Saved data entries
[Start of section]

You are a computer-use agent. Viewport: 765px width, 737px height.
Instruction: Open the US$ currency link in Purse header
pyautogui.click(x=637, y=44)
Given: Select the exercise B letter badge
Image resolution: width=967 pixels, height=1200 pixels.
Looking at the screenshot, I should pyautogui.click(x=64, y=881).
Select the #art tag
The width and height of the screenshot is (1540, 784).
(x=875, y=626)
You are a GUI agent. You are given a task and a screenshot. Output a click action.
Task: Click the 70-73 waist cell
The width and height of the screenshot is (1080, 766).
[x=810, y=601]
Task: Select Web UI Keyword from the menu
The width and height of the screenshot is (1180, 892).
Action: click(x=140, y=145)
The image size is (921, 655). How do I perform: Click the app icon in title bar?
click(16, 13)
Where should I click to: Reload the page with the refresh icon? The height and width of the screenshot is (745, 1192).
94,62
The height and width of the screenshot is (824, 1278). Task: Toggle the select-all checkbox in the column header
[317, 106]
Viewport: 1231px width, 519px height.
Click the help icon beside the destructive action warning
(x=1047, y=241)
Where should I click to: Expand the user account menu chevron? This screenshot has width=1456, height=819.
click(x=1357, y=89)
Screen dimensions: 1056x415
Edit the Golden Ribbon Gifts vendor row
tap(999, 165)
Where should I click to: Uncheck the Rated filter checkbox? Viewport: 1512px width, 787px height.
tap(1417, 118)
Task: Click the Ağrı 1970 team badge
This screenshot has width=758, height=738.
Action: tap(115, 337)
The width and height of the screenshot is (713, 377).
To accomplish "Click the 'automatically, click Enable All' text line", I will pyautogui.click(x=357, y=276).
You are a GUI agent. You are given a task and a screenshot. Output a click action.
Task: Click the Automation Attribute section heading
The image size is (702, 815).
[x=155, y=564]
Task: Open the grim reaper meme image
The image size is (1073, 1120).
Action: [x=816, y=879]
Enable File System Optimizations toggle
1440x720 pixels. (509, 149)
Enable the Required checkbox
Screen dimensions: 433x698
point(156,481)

[End of section]

### PROBLEM REQUIREMENTS:
Each line of the records belongs in the answer, reproduced exactly.

### RESULT OF THIS EXERCISE:
You are a computer-use agent. Viewport: 765px width, 737px height.
Instruction: Open the US$ currency link in Purse header
pyautogui.click(x=637, y=44)
Given: Select the exercise B letter badge
Image resolution: width=967 pixels, height=1200 pixels.
Looking at the screenshot, I should pyautogui.click(x=64, y=881).
Select the #art tag
The width and height of the screenshot is (1540, 784).
(x=875, y=626)
You are a GUI agent. You are given a task and a screenshot. Output a click action.
Task: Click the 70-73 waist cell
The width and height of the screenshot is (1080, 766).
[x=810, y=601]
Task: Select Web UI Keyword from the menu
The width and height of the screenshot is (1180, 892).
Action: click(x=140, y=145)
The image size is (921, 655). How do I perform: Click the app icon in title bar?
click(16, 13)
Where should I click to: Reload the page with the refresh icon? The height and width of the screenshot is (745, 1192).
94,62
The height and width of the screenshot is (824, 1278). Task: Toggle the select-all checkbox in the column header
[317, 106]
Viewport: 1231px width, 519px height.
Click the help icon beside the destructive action warning
(x=1047, y=241)
Where should I click to: Expand the user account menu chevron? This screenshot has width=1456, height=819.
click(x=1357, y=89)
Screen dimensions: 1056x415
Edit the Golden Ribbon Gifts vendor row
tap(999, 165)
Where should I click to: Uncheck the Rated filter checkbox? Viewport: 1512px width, 787px height.
tap(1417, 118)
Task: Click the Ağrı 1970 team badge
This screenshot has width=758, height=738.
Action: tap(115, 337)
The width and height of the screenshot is (713, 377).
To accomplish "Click the 'automatically, click Enable All' text line", I will pyautogui.click(x=357, y=276).
You are a GUI agent. You are given a task and a screenshot. Output a click action.
Task: Click the Automation Attribute section heading
The image size is (702, 815).
[x=155, y=564]
Task: Open the grim reaper meme image
The image size is (1073, 1120).
Action: [x=816, y=879]
Enable File System Optimizations toggle
1440x720 pixels. (509, 149)
Enable the Required checkbox
Screen dimensions: 433x698
point(156,481)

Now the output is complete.